Phaswana-Mafuya said the highest prevalence is among Black Africans (17%) and the least among whites and Asians (1%).
In terms of age, there is a higher prevalence in younger age groups (15-49%), with higher proportions among females (15-24 years). This is almost three times more than their male counterparts.
There is also a higher prevalence in key populations, for example, gay and other men who have sex with men (29,7%) and female sex workers (59,2%).

The gap between goals and achievements
Phaswana-Mafuya said South Africa has to jump several hurdles to end the epidemic by 2030.
“Clearly, South Africa has ambition and focus. To date, the gap between achievements and the goal to end HIV remain too wide.
“South Africa needs to use its accumulated implementation experience, political will, human rights advances and follow the science toward epidemic control by 2030,” she said.

Stigma and discrimination
According to Murphy, stigma and discrimination remain some of the hurdles in the fight against HIV.

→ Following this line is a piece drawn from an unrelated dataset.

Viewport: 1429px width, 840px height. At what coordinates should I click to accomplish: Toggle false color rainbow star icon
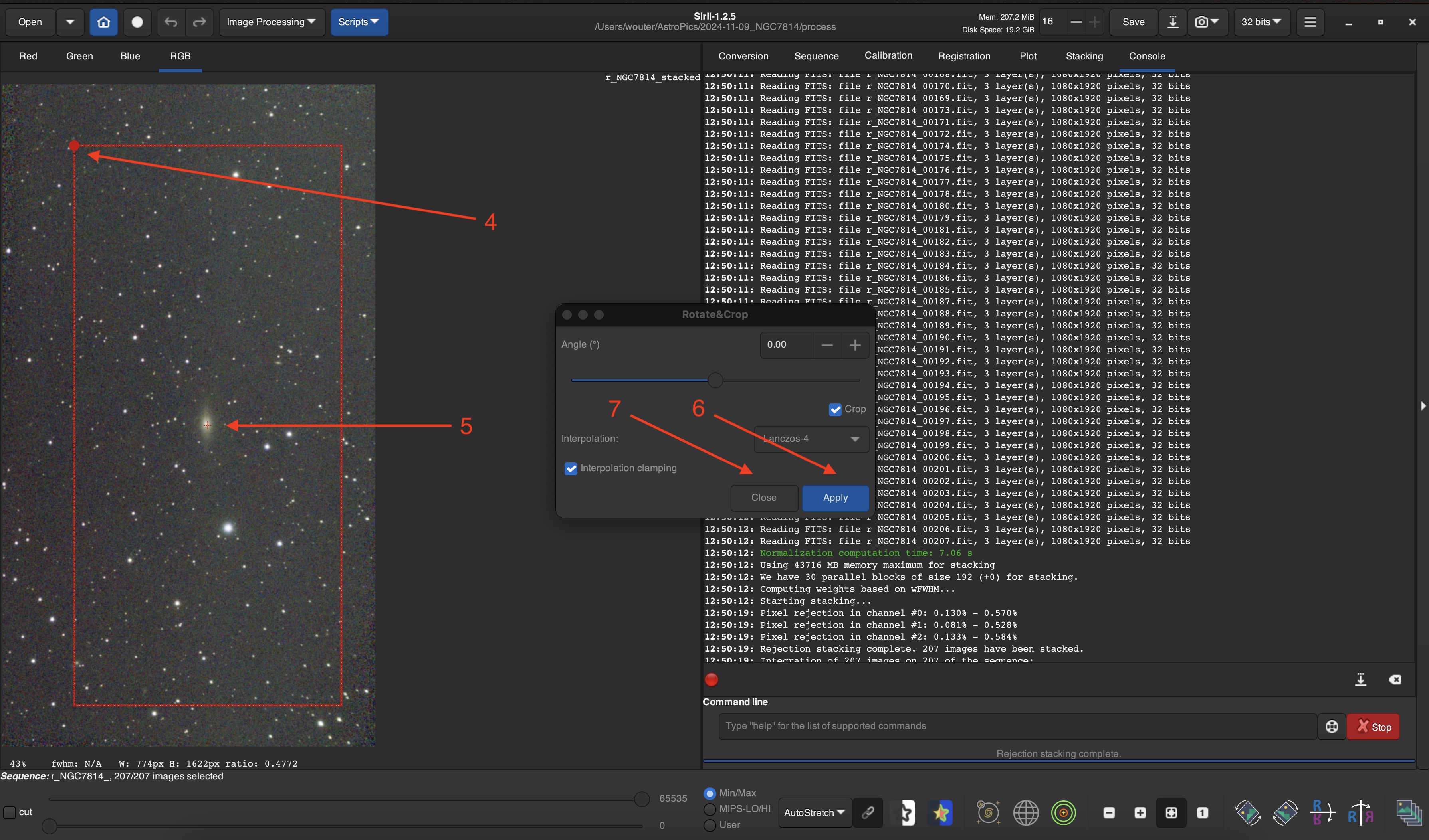pos(941,813)
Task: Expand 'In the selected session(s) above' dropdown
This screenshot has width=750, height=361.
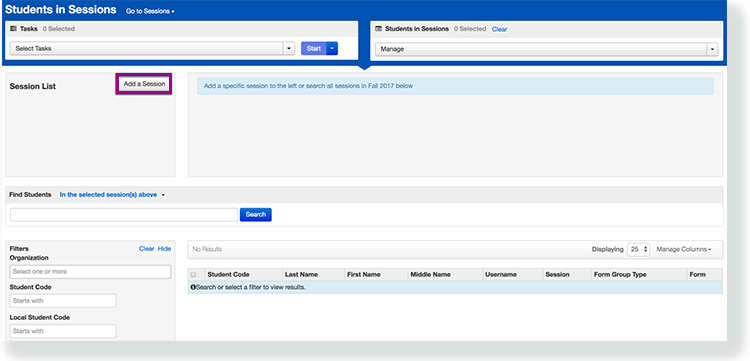Action: (112, 195)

“Stigma and discrimination still block the way forward. In nine of the 21 countries, more than half of the people living with HIV surveyed reported feeling ashamed. Although we see increased action on stigma and discrimination, more needs to be done,” Murphy explained.
“Countries must also take action to meet broader human rights obligations and reduce the underlying inequalities and intersecting forms of discrimination that hold back progress.
“They also need to support and effectively resource community-led responses. New policies and models are needed for the scale-up of integrated community-led responses.
“More consistent and easily accessible funding and capacity-building support should also be made available to enable women and young people in their diversity to assume leadership roles.”